Posted in Untitled on 27 Sep, 2010 - 6:03 pm
Heather,
I try to maintain my (strange) sense of humour but it is bloody difficult some times. 3.30 am in Sth. Aus. isn't any warmer than Tassie surely (in winter)? I'm sure your neighbours will understand by the way.
I normally feel the cold too, more so as I grow older. Woke again last night sweating in bed - the CH passed within ten minutes (again). I'll try to find some sort of temperature monitor too.
I understand that you are having it much tougher than us "just CH" sufferers and I wish you all the best. As I said (somewhere) I feel fortunate that CH is all (well nearly) that I suffer from. All others are either self-inficted or a result of CH itself.
Grandma mark 2? Good on you - I'm still waiting for either of my sons to even find a partner!
All the best to you,
Steve
Posted in Untitled on 27 Sep, 2010 - 5:47 pm
Roger,
Firstly thanks for organising the website. And thanks also to those who have posted - it's been interesting and informative reading alternative approaches to CH.
I tried Imigran (tablets) a long time ago with no result. Zomig was the third of the class that came on the market - it does work (for me). I haven't tried the nasal spray but will look into it. Or maybe snort crushed Zomig?
Never noticed a cold spot on my neck. First sign for me (if I'm awake) is a tingling type sensation in/alongside a nostril. I was born in the UK too and ended up in Tassie when 28 - if all CH sufferers are like us we've found the key to the problem?
Steve
Posted in Untitled on 25 Sep, 2010 - 9:48 pm
Joined recently so thought I should say hi. Suffered (chronic) for 26 years; longest remissions were about 4 weeks until recently – a 6 month break (lovely). They came back of course and I’m now about 10 weeks in to the latest. Just a few thoughts.
I was misdiagnosed for about three years. Had teeth removed, had a chiropractor stuff my neck and back, tried acupuncture and so on. I’ve tried most of the drugs and suggestions listed on here. Visited arrogant specialists (one of whom eventually diagnosed my CH) and none of whom was at all helpful. My local GP leant me anything he had on the subject (pre Internet) and I began to suggest things to him. Eventually we ended up with Zomig, the only thing that has helped.
Anyway – thanks for the site. I’ve read heaps of the posts and will visit my GP again with some additional questions. Compared to many on here I feel reasonably lucky. Having said that I really do miss having fathered two boys who have never known me without CH. That annoys me.
One thing that has always concerned me is the apparent lack of on-going research. One of the neurologists I visited told me “why should there be – Lithium is proved to work”! What I’ve read on here about the part the hypothalamus plays is interesting. This from Wikipedia –
The hypothalamus functions as a type of thermostat for the body.

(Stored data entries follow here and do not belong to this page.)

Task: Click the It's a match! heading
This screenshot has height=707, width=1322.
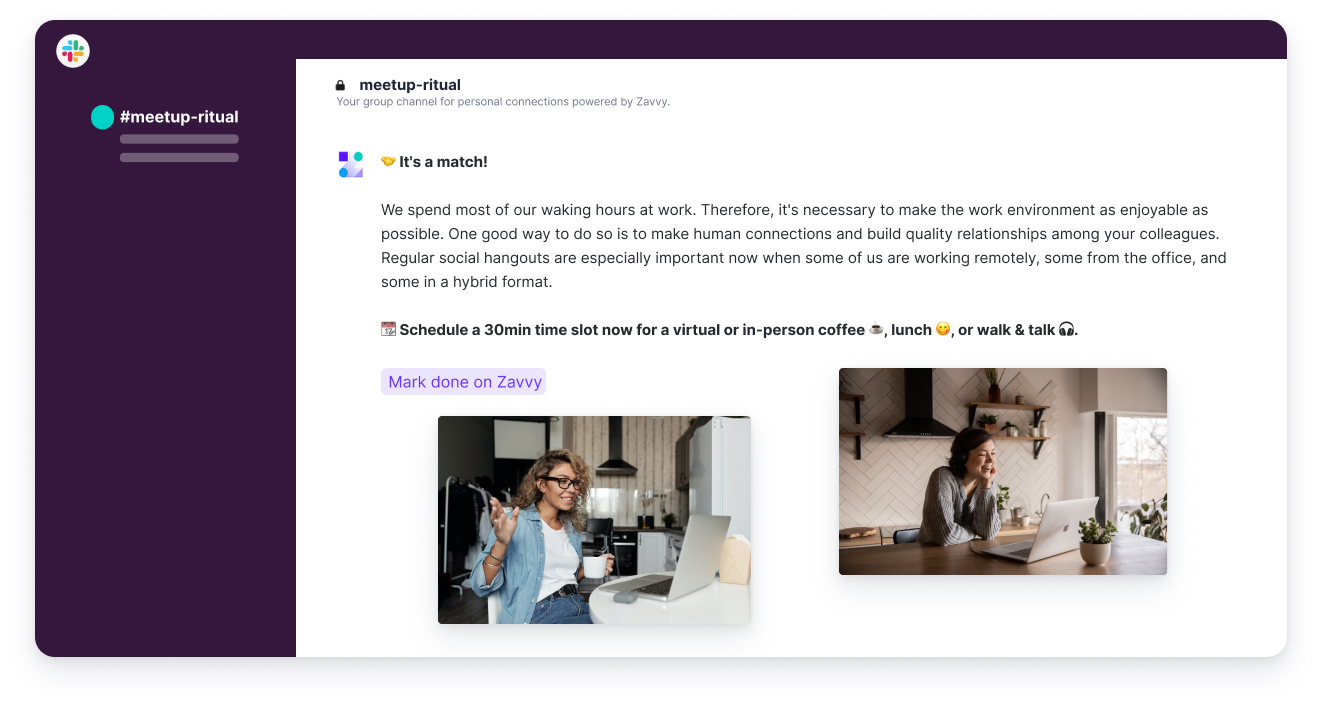Action: (x=443, y=162)
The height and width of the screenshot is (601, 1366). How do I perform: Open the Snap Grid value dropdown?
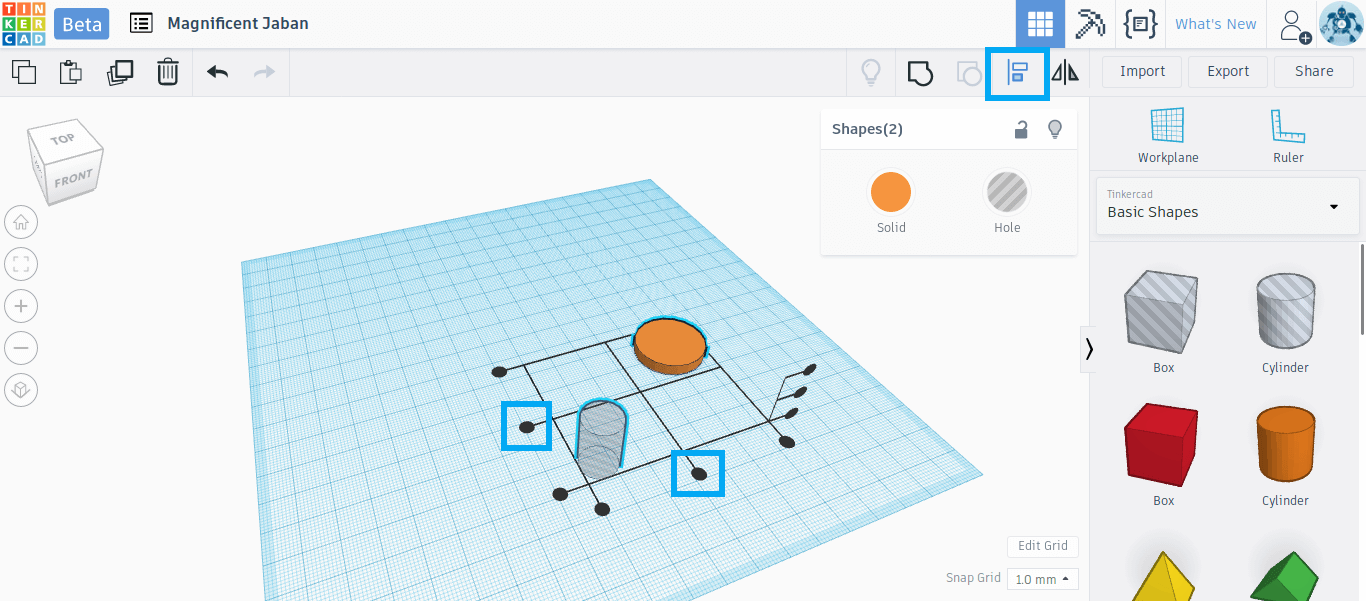(1042, 578)
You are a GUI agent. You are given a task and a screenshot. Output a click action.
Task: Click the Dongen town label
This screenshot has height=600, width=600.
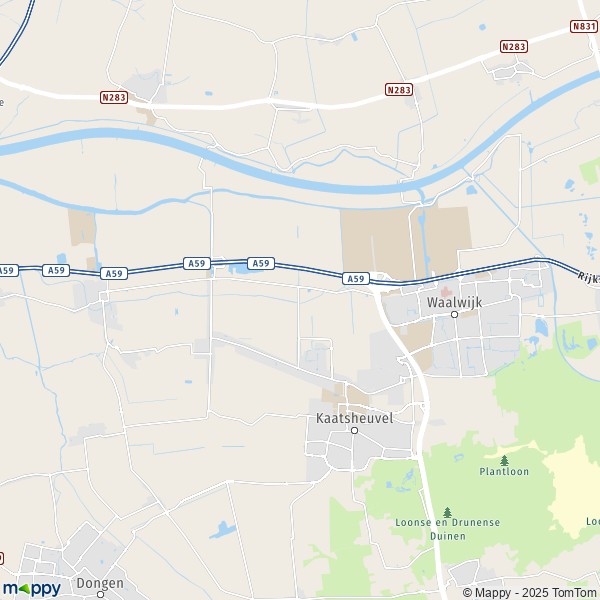coord(100,584)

It sets a desired body temperature, and stimulates either heat production and retention to raise the blood temperature to a higher setting, or sweating and vasodilation to cool the blood to a lower temperature.

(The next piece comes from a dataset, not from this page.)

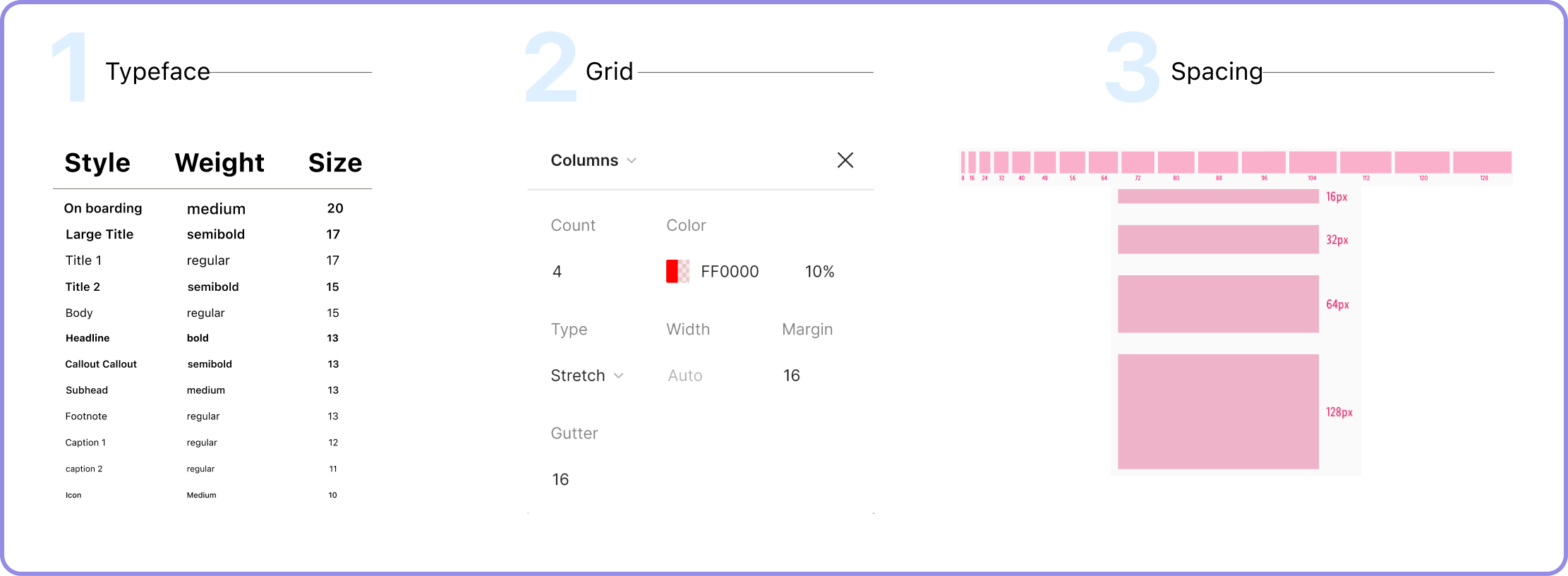Click the Large Title style name
This screenshot has height=576, width=1568.
point(99,234)
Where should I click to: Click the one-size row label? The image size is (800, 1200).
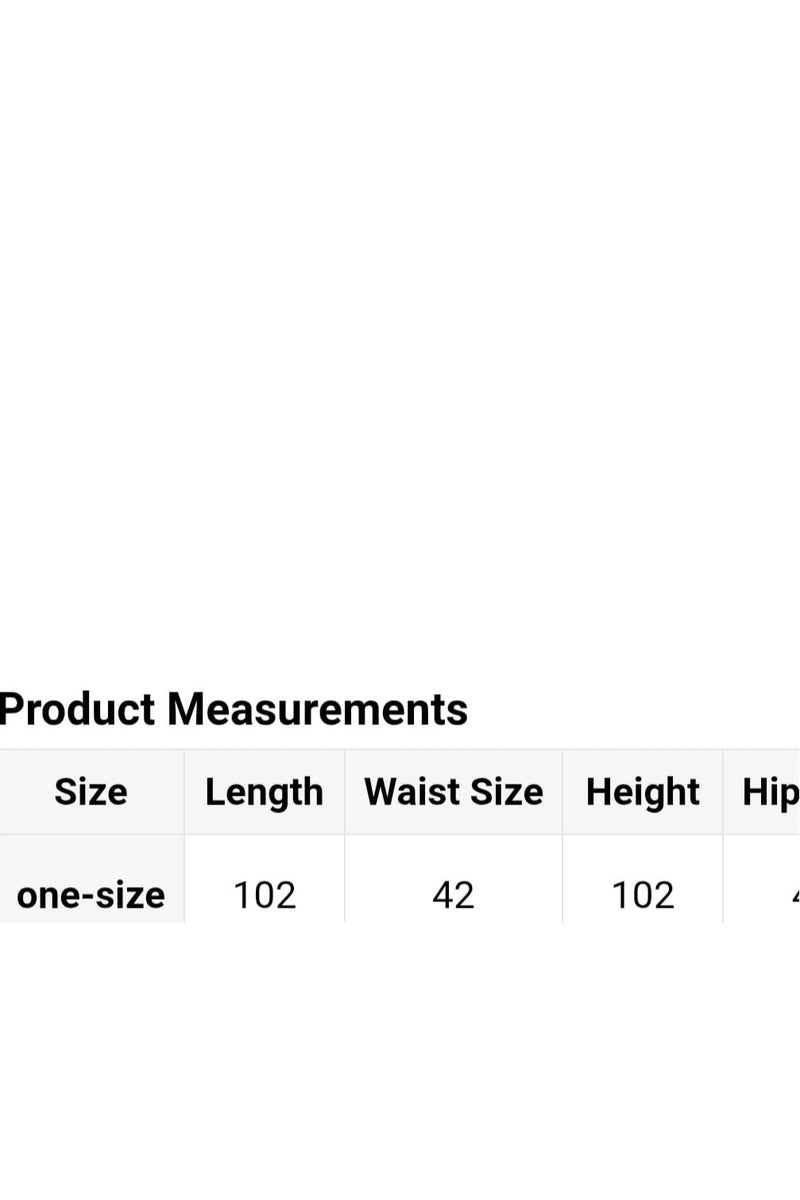tap(91, 894)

I read some posts about hitting the aircon at the start of an attack. Living in Tassie that isn’t needed, but the last couple of nights (about 3.30 am) when it kicked in swift and hard I tried the easy option. Just went outside, naked (about 7 degrees), and within ten minutes it was gone! By the time I went back to bed I was freezing but my wife told me I was just “radiating heat”!
A mention of partners. They (thankfully) will never feel what we do. I have missed so many family meals, been unable to go to school functions, missed birthdays and anniversaries and so on. My wife was, rightly, pissed off and I was, wrongly, feeling guilty. Or vice versa. To anyone just beginning this CH journey then straight away bring it in to the open with your partner.
Triggers: there are none. I’ve done the full gamut of not doing this, not eating that. Even got down to checking additives. When I asked myself if “eating cheese when not eating nuts” was the cause I realised I was wasting my time.
I contemplated many years ago about arranging a meeting for CH sufferers. What time siuts you? I cancelled the idea – it would have as much chance as a meeting of agoraphobics!